TASK TO COMPLETE
Only lines containing "filter" belong in the answer, each copied from the entries below.

** WORKING DATA follows **

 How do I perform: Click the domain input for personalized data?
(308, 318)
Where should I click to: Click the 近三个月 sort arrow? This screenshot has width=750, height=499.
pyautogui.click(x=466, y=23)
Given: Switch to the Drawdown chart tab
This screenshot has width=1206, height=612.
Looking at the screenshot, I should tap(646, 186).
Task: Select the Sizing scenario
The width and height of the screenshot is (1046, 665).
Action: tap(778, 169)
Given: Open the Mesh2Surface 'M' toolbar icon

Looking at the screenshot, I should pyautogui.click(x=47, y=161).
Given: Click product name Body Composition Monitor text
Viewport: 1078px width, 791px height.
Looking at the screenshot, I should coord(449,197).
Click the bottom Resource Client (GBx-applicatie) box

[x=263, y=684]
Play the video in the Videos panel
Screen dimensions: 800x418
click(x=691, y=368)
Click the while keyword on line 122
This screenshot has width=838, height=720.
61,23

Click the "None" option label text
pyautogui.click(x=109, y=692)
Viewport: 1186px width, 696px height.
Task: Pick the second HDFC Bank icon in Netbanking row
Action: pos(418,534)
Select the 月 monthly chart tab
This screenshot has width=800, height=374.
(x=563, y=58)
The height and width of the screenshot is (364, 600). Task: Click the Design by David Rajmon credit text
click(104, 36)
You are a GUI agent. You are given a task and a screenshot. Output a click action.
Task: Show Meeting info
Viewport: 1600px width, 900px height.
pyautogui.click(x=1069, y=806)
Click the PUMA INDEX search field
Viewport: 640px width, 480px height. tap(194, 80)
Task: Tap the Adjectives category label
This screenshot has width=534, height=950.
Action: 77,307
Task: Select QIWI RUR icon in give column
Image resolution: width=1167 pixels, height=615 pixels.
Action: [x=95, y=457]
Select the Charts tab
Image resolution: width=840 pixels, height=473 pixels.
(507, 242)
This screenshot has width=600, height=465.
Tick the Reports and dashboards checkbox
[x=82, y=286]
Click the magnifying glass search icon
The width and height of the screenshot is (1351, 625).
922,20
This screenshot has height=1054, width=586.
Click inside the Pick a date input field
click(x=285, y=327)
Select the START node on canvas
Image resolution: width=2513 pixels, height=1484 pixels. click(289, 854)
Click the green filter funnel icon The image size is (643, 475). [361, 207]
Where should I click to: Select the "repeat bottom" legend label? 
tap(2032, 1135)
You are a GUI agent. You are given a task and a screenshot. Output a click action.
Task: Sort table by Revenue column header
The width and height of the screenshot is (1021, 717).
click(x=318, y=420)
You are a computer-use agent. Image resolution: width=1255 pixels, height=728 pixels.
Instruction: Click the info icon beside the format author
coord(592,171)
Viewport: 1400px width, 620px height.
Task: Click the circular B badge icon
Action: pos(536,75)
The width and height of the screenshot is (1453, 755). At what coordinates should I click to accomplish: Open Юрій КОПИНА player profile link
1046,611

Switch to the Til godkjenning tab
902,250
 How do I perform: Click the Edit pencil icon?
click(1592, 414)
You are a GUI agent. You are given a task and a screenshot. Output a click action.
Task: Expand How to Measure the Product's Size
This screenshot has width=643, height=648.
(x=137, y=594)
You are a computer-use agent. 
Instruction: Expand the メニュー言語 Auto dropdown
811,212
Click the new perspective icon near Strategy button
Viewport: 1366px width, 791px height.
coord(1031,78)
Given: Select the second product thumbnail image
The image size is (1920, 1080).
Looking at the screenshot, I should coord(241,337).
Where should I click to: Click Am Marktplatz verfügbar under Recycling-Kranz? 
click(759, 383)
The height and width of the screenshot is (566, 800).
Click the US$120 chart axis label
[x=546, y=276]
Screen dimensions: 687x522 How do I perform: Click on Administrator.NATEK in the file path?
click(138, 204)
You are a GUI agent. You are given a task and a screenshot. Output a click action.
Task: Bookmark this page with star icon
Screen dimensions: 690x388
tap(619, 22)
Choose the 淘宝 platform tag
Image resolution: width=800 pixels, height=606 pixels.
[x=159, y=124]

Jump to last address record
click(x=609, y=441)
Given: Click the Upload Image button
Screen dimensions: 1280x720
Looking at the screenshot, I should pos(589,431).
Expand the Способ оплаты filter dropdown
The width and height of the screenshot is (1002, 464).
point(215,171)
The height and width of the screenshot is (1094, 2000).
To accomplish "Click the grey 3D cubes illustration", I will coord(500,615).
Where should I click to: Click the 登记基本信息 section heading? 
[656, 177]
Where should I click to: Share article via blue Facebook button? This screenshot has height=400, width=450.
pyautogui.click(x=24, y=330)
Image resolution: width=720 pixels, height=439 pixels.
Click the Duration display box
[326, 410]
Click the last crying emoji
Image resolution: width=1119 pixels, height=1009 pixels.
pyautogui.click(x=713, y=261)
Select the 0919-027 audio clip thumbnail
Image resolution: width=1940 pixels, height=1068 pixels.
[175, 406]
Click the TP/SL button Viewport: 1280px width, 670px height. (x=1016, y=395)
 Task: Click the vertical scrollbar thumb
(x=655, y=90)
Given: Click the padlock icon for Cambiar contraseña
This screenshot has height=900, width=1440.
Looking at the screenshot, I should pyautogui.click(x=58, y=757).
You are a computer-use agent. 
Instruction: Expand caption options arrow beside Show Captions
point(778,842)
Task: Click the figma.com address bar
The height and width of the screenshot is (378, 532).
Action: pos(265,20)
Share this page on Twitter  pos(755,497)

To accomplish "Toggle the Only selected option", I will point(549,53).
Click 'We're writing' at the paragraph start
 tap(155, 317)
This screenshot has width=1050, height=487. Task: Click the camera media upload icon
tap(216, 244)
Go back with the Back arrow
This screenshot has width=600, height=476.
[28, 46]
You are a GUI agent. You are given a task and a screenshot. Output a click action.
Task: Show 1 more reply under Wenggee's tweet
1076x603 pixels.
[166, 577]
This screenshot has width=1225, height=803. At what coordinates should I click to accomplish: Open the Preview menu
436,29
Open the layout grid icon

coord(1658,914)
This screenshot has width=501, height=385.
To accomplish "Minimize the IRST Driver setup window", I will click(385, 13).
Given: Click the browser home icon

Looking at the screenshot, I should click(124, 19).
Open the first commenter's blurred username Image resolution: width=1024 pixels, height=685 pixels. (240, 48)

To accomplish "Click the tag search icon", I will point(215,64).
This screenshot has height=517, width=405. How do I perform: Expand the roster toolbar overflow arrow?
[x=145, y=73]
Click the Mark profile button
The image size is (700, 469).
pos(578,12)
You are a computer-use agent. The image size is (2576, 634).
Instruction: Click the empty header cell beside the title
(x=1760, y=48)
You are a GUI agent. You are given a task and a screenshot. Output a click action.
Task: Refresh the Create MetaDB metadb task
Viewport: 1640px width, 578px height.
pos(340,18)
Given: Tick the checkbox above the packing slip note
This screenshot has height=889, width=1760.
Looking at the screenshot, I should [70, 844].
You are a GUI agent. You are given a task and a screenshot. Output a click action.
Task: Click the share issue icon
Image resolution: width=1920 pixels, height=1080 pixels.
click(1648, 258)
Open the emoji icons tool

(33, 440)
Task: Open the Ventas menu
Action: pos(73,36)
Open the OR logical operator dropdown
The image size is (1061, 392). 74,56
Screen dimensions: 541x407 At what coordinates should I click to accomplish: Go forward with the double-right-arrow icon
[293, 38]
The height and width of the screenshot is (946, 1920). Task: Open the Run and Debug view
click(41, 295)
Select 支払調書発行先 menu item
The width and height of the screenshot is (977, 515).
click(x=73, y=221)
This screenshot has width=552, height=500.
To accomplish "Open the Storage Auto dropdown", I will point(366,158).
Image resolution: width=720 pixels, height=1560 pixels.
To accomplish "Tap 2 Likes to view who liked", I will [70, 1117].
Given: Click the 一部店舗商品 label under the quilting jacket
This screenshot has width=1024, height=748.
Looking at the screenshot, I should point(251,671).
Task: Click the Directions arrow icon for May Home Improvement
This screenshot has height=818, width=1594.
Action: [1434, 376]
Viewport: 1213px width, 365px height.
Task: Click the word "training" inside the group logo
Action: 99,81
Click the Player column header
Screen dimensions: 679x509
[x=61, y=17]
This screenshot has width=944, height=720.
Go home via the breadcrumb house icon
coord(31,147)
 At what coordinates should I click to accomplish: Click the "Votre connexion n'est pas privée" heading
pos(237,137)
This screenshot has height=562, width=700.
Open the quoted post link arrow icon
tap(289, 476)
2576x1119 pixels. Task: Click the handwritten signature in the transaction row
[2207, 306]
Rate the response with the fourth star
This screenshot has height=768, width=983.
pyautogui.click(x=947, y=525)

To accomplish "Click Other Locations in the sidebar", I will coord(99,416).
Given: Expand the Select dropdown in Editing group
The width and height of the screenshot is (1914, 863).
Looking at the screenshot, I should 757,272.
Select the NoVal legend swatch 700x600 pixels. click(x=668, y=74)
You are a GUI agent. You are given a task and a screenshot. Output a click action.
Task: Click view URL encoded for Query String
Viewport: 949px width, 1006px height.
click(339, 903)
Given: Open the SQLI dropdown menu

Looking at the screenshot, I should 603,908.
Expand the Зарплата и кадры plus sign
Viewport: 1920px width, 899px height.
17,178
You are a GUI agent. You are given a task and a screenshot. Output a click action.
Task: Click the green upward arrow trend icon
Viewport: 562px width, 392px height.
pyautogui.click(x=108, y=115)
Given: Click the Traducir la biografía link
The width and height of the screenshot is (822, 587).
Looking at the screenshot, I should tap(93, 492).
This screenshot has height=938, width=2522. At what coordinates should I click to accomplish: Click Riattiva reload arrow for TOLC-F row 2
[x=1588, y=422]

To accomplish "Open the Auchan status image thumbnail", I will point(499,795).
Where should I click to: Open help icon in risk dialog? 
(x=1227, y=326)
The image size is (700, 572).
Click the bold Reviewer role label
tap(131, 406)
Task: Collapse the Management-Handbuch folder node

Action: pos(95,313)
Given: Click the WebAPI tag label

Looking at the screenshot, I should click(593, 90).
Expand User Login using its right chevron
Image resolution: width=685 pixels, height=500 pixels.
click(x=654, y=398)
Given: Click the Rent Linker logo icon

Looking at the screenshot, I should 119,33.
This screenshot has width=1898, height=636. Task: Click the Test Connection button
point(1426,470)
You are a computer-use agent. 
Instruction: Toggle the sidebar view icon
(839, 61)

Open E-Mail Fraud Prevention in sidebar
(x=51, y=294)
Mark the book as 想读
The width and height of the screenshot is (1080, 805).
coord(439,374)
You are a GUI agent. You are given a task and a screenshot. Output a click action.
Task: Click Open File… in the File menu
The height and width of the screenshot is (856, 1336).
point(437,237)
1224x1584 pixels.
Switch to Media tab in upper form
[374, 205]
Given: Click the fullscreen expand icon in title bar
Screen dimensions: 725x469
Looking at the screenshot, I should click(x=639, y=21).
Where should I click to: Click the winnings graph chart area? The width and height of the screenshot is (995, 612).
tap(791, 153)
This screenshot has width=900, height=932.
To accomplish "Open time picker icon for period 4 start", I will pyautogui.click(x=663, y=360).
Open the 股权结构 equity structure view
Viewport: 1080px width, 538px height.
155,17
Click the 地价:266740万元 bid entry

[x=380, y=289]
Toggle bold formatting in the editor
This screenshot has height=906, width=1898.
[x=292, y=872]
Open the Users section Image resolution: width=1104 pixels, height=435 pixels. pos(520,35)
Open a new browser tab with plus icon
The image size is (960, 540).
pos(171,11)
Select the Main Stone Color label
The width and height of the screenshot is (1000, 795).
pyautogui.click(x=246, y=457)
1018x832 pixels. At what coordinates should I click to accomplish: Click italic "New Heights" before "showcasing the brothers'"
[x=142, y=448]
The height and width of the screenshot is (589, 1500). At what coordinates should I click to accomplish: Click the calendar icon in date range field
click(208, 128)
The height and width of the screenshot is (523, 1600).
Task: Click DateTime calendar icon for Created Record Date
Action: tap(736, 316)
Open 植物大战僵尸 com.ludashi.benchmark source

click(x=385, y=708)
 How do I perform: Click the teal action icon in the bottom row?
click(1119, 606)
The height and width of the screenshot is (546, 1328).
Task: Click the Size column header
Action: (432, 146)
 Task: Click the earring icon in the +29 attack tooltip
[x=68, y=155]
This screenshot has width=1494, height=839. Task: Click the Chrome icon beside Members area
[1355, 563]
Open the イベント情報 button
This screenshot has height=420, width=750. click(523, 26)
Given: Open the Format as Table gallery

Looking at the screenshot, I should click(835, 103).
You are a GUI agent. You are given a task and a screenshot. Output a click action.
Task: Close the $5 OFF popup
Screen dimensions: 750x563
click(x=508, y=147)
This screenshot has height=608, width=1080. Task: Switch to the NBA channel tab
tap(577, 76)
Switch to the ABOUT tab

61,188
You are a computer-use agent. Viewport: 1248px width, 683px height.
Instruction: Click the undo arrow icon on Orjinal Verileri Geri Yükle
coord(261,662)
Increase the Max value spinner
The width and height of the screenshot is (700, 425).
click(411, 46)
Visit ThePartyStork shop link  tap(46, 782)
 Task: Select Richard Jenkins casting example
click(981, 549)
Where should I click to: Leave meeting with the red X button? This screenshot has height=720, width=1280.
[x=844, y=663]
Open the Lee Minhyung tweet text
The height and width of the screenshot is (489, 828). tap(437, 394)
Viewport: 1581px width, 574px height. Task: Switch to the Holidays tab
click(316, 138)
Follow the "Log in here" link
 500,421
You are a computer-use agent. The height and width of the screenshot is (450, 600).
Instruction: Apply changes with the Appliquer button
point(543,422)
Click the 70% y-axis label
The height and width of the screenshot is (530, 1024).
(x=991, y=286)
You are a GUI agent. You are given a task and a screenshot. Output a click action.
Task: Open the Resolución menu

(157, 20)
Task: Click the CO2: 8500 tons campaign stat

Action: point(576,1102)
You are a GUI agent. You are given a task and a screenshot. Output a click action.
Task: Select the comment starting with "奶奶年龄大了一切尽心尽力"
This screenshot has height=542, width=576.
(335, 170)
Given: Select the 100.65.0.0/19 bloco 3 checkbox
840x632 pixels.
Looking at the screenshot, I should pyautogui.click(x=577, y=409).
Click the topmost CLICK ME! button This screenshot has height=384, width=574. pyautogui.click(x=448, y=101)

** End of WORKING DATA **

ANSWER TO THIS EXERCISE
Click the green filter funnel icon The image size is (643, 475). [361, 207]
Expand the Способ оплаты filter dropdown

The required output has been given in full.